Bob Ingersoll: The Law Is A Ass #385

ANT-MAN’S PLAYED A HENCH

So are we sick of talking about Serpent Solutions yet? Yes. Then let’s talk about its older brothers, Power Broker  and Power Broker, Inc .

Later.

First, there’s one more thing about Serpent Solutions, that corporation of super villains which would hire itself out to other corporations that needed illegal things to be done. Serpent Solutions did the illegal things and the corporations paid Serpent Solutions for doing them. My recent thrashings of the reasoning – or lack there of; and I think we’ll go with the latter – behind this premise failed to address one important question; how did Serpent Solutions find its clients?

Did some masked serpent villain appear on a TV screen asking, “Do you know me?” then shill their skill on the premise that because Serpent Solutions was were a group of unknown super villain, they were the perfect people to hire to do what ever illegal stuff potential clients needed to be done? Did Serpent Solutions send out mass-market e-mails which they hoped didn’t end up a spam filter nestled between entreaties from Nigerian princes? Craigslist?

Well, the same question could be asked of Power Broker and Power Broker, Inc. Not just could be. In a little bit, will be. But first there’s another question: Who is Power Broker?

I don’t know. That is I knew once but I don’t know now.

The original Power Broker was Curtiss Jackson, a professional criminal who, along with Dr. Karlin Malus – yes him, again – founded Power Broker, Inc. Power Broker, Inc. had a fairly simple business plan; for a price, it gave its customers superhuman abilities using Dr. Malus’s experimental genetic manipulation techniques. Many became wrestlers in the super-human-only Unlimited Class Wrestling Federation. Others just became straight-out super villains.

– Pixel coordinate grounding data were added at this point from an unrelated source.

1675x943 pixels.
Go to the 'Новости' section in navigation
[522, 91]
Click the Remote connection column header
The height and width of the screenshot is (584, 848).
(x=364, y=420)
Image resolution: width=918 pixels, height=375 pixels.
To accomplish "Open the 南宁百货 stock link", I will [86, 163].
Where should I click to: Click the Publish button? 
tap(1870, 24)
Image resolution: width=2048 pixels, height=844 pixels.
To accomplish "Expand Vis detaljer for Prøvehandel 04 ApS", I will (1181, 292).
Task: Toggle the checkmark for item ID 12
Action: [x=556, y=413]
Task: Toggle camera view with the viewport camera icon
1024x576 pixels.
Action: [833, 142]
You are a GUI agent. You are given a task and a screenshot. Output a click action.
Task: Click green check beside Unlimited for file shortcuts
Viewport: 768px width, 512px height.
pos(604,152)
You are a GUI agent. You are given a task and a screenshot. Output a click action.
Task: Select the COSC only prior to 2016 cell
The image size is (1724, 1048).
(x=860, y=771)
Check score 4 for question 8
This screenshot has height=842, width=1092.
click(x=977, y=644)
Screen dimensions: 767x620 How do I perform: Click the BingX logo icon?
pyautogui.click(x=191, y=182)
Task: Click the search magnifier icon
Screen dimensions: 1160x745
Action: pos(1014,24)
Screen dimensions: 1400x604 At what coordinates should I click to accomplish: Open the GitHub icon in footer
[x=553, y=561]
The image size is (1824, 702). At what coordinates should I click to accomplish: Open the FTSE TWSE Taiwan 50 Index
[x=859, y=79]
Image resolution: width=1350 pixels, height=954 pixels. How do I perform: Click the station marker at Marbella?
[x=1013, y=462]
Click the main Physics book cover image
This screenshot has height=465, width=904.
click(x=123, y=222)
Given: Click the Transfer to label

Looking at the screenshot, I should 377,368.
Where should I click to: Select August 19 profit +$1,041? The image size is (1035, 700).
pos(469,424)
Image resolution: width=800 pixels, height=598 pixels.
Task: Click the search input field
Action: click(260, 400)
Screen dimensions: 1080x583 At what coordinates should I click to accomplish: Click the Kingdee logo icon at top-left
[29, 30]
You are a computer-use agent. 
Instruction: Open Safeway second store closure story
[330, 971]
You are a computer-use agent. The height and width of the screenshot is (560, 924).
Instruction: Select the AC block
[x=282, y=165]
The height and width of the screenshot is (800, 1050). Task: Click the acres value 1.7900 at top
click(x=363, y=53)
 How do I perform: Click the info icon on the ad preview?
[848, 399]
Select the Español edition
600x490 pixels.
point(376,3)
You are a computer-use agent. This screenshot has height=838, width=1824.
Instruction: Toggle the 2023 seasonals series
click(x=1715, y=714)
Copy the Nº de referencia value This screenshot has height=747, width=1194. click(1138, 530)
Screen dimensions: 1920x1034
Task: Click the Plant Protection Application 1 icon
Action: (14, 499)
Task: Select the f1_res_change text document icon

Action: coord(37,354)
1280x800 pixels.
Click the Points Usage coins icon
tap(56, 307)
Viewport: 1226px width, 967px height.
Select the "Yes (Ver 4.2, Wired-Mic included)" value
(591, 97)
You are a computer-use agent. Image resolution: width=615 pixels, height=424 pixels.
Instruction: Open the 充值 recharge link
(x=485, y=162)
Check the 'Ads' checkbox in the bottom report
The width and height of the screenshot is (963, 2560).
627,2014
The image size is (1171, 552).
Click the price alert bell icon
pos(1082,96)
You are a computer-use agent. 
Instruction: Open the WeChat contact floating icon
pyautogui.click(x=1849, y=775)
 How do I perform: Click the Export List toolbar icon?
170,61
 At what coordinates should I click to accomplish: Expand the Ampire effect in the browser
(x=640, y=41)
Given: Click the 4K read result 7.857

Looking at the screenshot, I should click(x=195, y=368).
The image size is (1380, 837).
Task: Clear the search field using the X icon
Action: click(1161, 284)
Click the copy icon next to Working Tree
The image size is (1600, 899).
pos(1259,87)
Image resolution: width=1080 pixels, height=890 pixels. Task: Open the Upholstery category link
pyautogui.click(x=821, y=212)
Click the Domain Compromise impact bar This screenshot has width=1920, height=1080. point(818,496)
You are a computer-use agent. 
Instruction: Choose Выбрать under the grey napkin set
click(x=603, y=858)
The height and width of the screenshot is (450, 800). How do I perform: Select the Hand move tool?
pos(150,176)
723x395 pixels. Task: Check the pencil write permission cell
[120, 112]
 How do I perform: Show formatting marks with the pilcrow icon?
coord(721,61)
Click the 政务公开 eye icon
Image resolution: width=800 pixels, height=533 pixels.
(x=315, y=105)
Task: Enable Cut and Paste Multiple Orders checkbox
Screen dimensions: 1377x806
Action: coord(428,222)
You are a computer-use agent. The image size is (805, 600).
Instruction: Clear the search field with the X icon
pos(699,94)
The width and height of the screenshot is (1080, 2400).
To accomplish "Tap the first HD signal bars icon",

The second Marvel villain called Power Broker is whoever took over Power Broker, Inc. after Jackson disappeared and maybe died. We don’t know this person’s real name. All we know is that Power Broker II wears a battle suit and probably used the company’s augmentation process on himself, because he can project energy bolts from his hands.

The second Power Broker kept Power Broker, Inc’s original business plan. For a price, usually a hefty percentage of whatever the clients earned with their super powers, he gave super powers to people. In the case of those who wanted to compete in the UCWF, it was what they earned as wrestlers. In the case of the customers who wanted to become super villains, “earned” was a euphemism for whatever ill-getting means got them their ill-gotten gains.

Then Power Broker II branched out. In The Astonishing Ant-Man #1, Power Broker II introduced his newest business plan; the Hench app. The Hench app is pretty much exactly what it sounds like, despite the fact that what it sounds like is silly.

Hench is a smart phone app that uses a proprietary algorithm to match up super villains with jobs. Super villains, either ones that already exist or new ones who got their powers from Power Broker, sign up with Hench to become providers. They offer their services as independent contractors available for hire and are stored in the Hench database. Then customers who need crimes committed use the Hench app. The app would algorithm and algomusic and then suggest the perfect super villain from its database for the customer’s job. Who could ask for anything more?

antmanHench is Uber for the ubermensch. An invaluable service for those who have crimes that need to be committed. However, the Hench business plan begs a question. Begs it more than a terrier taking tables scraps. That question, which I asked before, is how does Hench find its customers?

I imagine it could find its super villains by posting one of those photostated “take a number” ads on the bulletin board in either location of the Bar With No Name, the infamous bar catering only to Marvel super villains that has franchises in New York City and Medina, Ohio. But how does Power Broker, Inc. find potential customers who want crimes committed or link them up with the criminals stored in the Hench app database?

Again, as with Serpent Solutions, Power Broker, Inc. can’t exactly advertise its services or the Hench app. At least not without drawing at least a modicum of unwanted attention from the local constabulary. Then there’s the question of how does Power Broker, Inc. get the Hench app onto people’s smart phones?

Apple screens apps before it allows them access to its App Store. Google does the same before it allows Android apps into the Play Store. I can’t imagine either of these corporations would accept apps whose sole purpose was to help people break the law and get the corporations prosecuted as aiders and abettors.

Yes, Power Broker, Inc. could set up its own web site where people could go to download the Hench app. But that process is not without a significant problem. It’s a very public way for conducting business that absolutely no one would want to be public.

So I’m just stumped. I don’t know how Power Broker, Inc. could attract any sort of client base without revealing itself to the authorities.

You see, I can think up the question, how could anyone actually do these criminal things without getting caught, but I can’t think up the actual ways that anyone could do these criminal things without getting caught. Guess it’s a good thing I became a criminal defense attorney and not a criminal.